最重要的是,他还穿着一件彷佛要溶在暗夜之中的漆黑修道服,看起来相当独树一格。
路过的人都忍不住多瞄他两眼,乔治在和他们对上视线前,便急忙撇过头去。
「……我身上还有血的味道吗?还是杀气还没完全消去?」
乔治不禁露出苦笑。
他才刚解决完他所隶属的英格兰圣人会交付给他的麻烦任务。
乔治是等级十的遗物操纵使,并且是英格兰教会的狂热信徒。
拥有『黑衣制裁者』的称号,是个百分之百的武斗派战士。
他信仰的是击退龙的知名勇者圣乔治。
他的名字也是由此而来。
打倒龙的勇者。
乔治自幼便认为龙是会吐出毒气、攻击人类的怪物。
他曾经在心里想着,总有一天要铲除所有龙。
「唉……」
他轻轻叹了一口气。
但是,现在……
一提到龙,他脑海里浮现出来的并不是那些怪物,而是拥有一头柔顺金发、意志坚定、天真单纯的蓝眼美少女。
红龙少女萝丝——她看起来和在家中安心入眠的妹妹们很像。
「呵……」
想到这里乔治的嘴角忍不住上扬。
要是这个世上真的有龙的话,就由自己将其全部歼灭。
「我过去明明就是为此日以继夜进行严格的训练来获得力量的……」
没想到……
他们让自己不得不认同,龙也是有许多不同种类的。
乔治相当怀念那个夏天发生的事。
自己原本是为了追寻红龙来到日本。
然后遇见前来拜访教堂的龙司、萝丝,还有玛格。
虽然那场不祥的战斗刺伤了乔治的自尊心,让他的价值观彻底改变,但绝对不是一段不愉快的经验。
他反而还想再和眼神直率、现在才要开始成长茁壮的少年龙司,还有一头金发、单纯温柔的萝丝,以及高贵优雅的玛格见一面。
跶、跶——
乔治的耳朵在三分钟前就捕捉到跟在他身后的脚步声。
他脸上露出无所畏惧的笑容。
端正的脸庞上浮现出无比的魄力,路边的小混混看到他一定都会吓得发抖。
「是个门外汉。

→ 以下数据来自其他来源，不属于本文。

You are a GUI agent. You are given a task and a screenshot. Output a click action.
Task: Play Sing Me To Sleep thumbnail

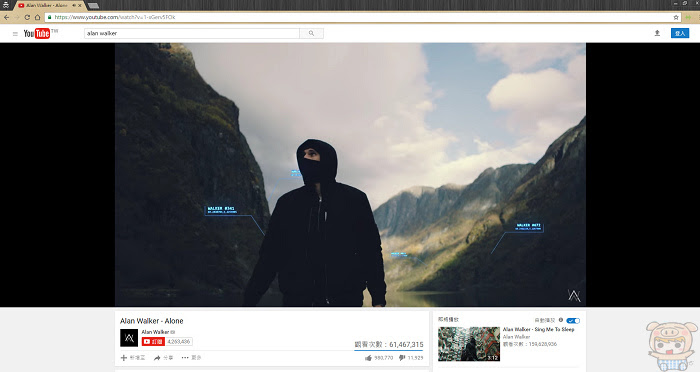click(469, 344)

」
乔治低声呢喃。
虽然这个人似乎有受过训练,不过显然不是内行人。
因为对方没有完全屏除对目标的杀气。
虽然只是有如花香般极为微弱的气息,但是和十九岁年纪不相符、身经百战的乔治却能够清楚感受到。
差不多了吧。
周围已经没有其他人的气息。
乔治现在身处于暗夜垄罩的小路。
在这里就不会把不相干的人牵扯进来了。
乔治慢慢转过身,他身上没有任何多余的动作,头上的金发连晃都没晃动一下。
紧紧跟在他身后的脚步声突然停了下来。
「你是什么人?知道我是乔治艾凡斯才跟踪我的吗?」
乔治怀疑对方不是普通的盗贼。
第一,这世上想必没有人会疯到想抢乔治这种身高超过l90公分彪形大汉的财物。
对方恐怕是遗物操纵使,或是和教会相关的敌人。
乔治是世上仅有七个人——加上龙司八个——最高级的等级十遗物操纵使。
遗物是指内含人类的思念,或是拥有神奇力量的物品总称,根据等级高低从A级开始分类,而能力在A以上、被称为奇迹的S等级遗物仅有极少数的存在。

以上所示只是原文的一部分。